The establishment of this new network - which they named NSFNet - resulted in the first high-speed national network to be created without direct input from DARPA - using a series of six backbone sites that were interconnected via leased 56kb/s dedicated always-connected lines.

That may not sound all that fast now, but back in 1986 the best that the average user could hope for in terms of connectivity was a 9600 baud modem connecting via a POT - Plain Old Telephone - single pair of copper wires - or what is otherwise known as a phone line.

Using the V.32 standard for full-duplex connections that were capable of 9600 bit/s at 2400 baud, V.32 modems theoretically allowed for connection and transfer speeds at up to 9.6 Kbps - a figure that probably means nothing to you. Yet.

Here are some numbers that will mean something to you: that 9.6Kbps actually translates to 4.32 MB/hr - or 103 MB/day. Now compare that to the typical modern high-speed Internet connection of around 9MBs -- which translates to around 72 Mbps, or 540 MB / min which totals 32.4 GB/hr or 777 GB per day.

So roughly translated, our ideal net user in 1986 would require roughly five-and-a-half days to transfer 1 minute of modern data rates. If they were connected to that seemingly snail's pace backbone of the original NSFNet, they'd only need around three-hours-twenty-minutes or so which is way better - WAY better - than five days! So yeah, it's not super fast but, at the time, it was.

The new NSFNet rapidly attracted partner networks, with the Canadian National Network connecting almost immediately after its creation, and hundreds of other networks of all sizes joining it over the course of the following two years, at which point the original Backbone failed to maintain the required speeds to service what had become a Global Network - or Internet.
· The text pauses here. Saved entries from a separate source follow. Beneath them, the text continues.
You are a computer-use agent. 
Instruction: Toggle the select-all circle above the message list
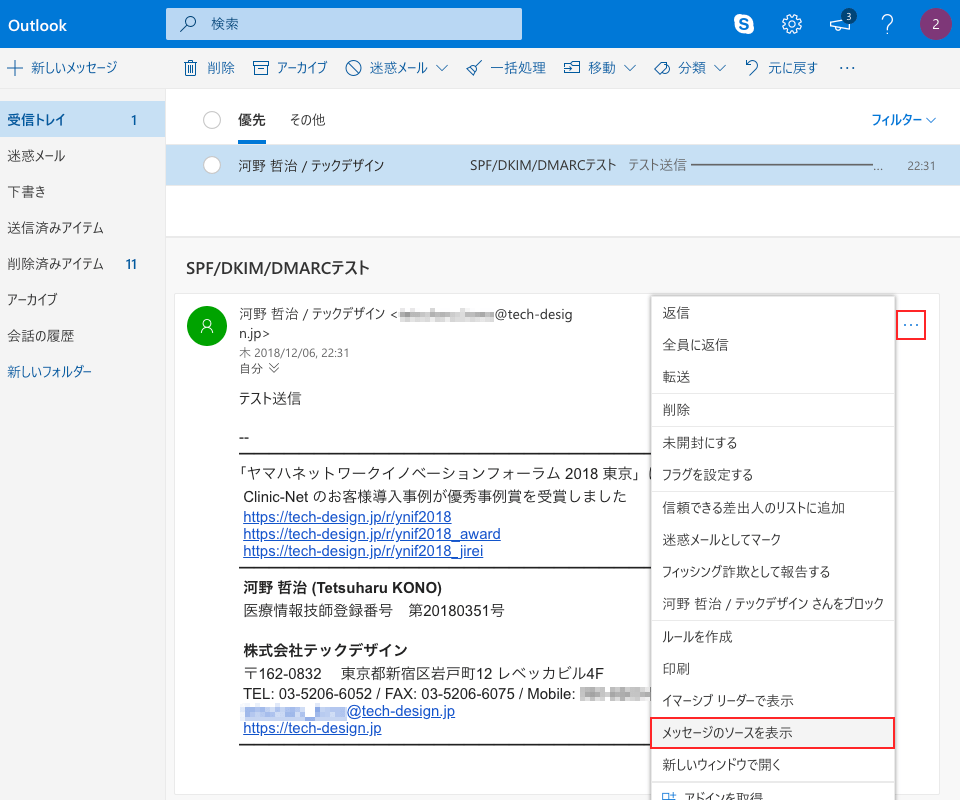click(x=211, y=118)

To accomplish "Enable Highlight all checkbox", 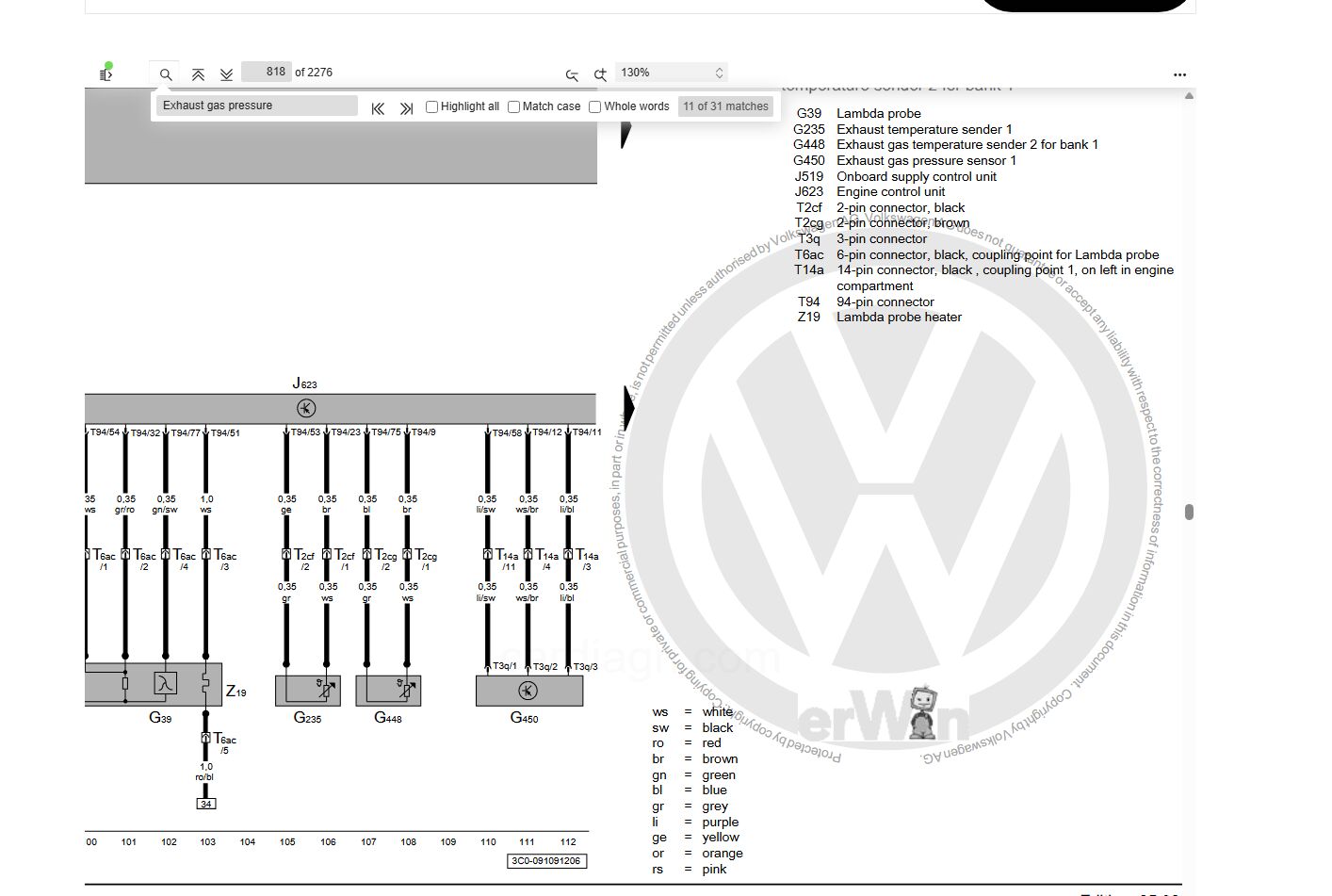I will (432, 106).
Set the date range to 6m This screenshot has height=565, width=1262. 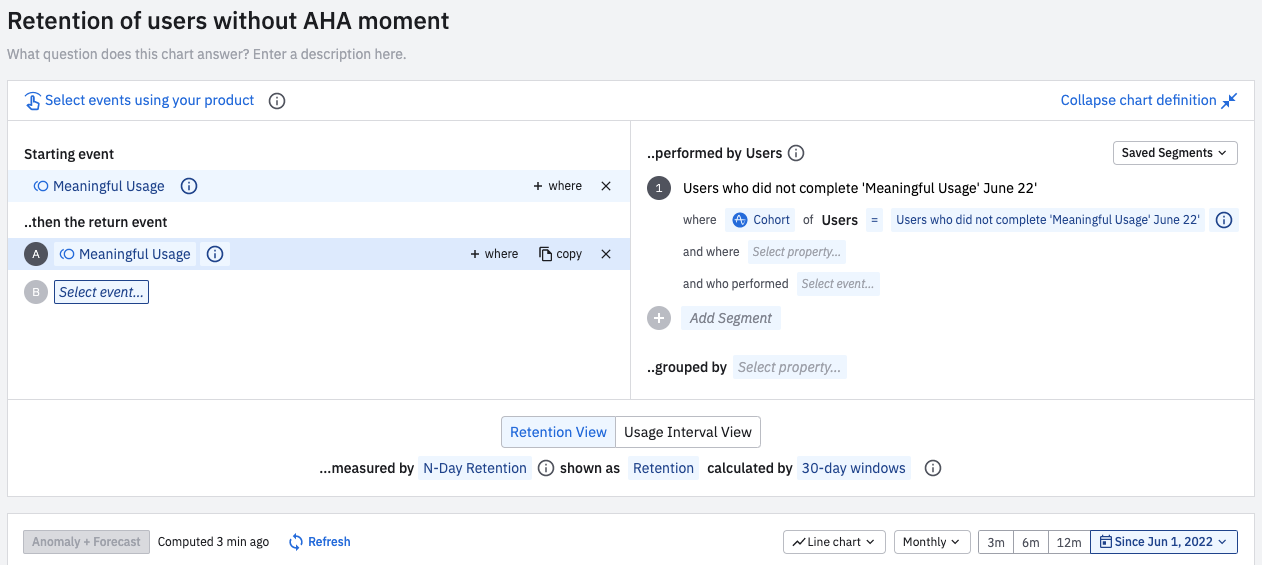(x=1030, y=542)
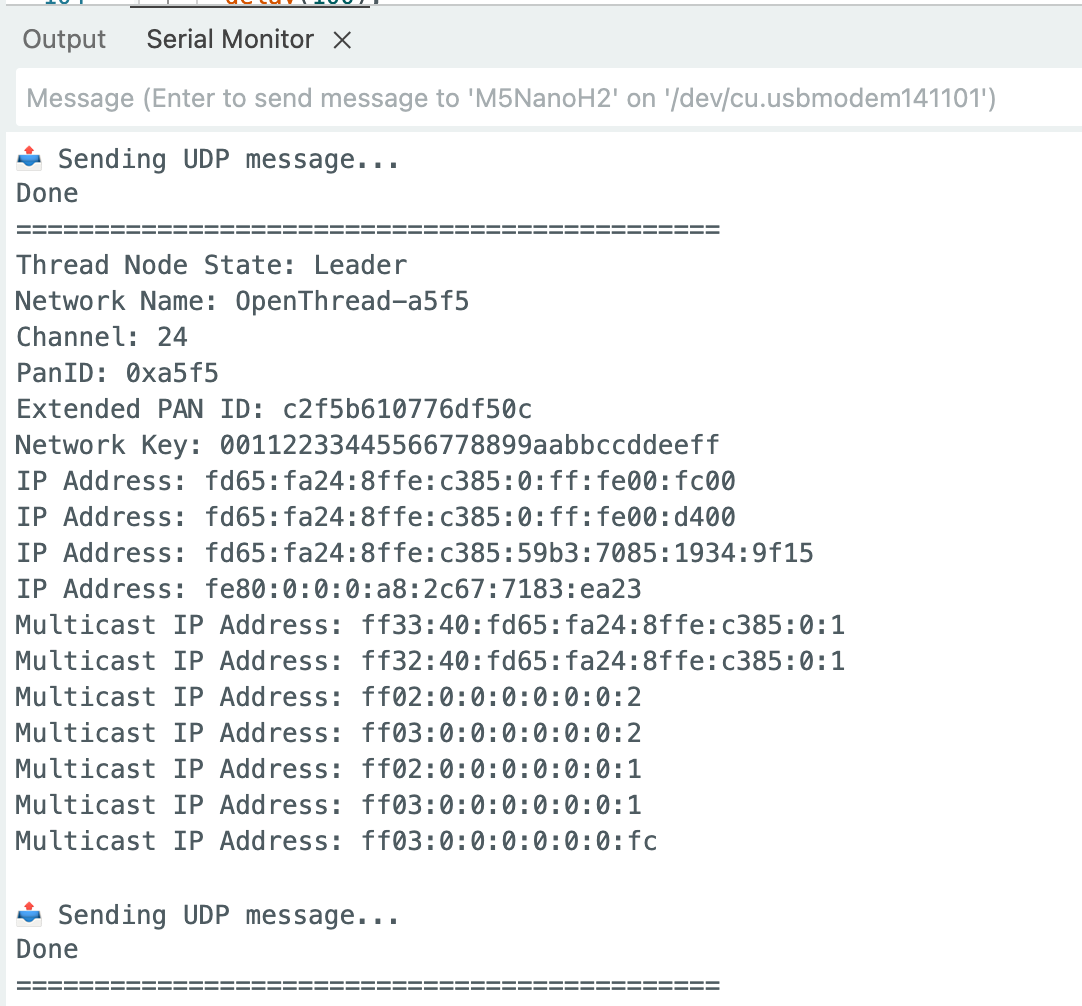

After NSFNET began to accept foreign networks for permanent connection membership, by 1990 the new Global Internet was official the decision was made to upgrade the Backbone - which they did to the tune of a T-1 Connection between each of the Primary Nodes (A T-1 Connection is 1.5 Mbps). To help reduce stress on the Backbone NSFNet was divided into Regional Networks so that, for example, a user in London who requested a page or program that was stored on a UK system, their request would not travel across the main Backbone but used only the Regional Net.

Eventually the Backbone was again upgraded - this time to a T-3 Connection (45 Mb/s) shortly after issuing the license for paid (ISP-based) access to the network - but now we are getting ahead of the story here.

The World is On Fire
The second major event in The Year That Changed Everything (1990) was a small company in Massachusetts called Software Tool & Die (AKA The World) connecting THEIR network to NSFNET.

The World was the first Commercial Internet Service Provider (ISP) and provided anyone willing to pay for an account access to the Internet. The shitstorm that followed from government agencies and universities eventually forced the NSF to grant provisional permission and license to The World to offer ISP services, and within a year that license was extended to ISPs all over the country and, eventually, the world itself. The modern Commercial Internet was born.

As regular people began to use the Internet, larger Value-Added networks like CompuServe and AOL also turned their attention to it, and Internet Access very quickly became a thing that forward-looking real estate companies added to their buildings in places like New York, Boston, and Los Angeles to attract what they thought of as upwardly mobile and thus desirable tenants.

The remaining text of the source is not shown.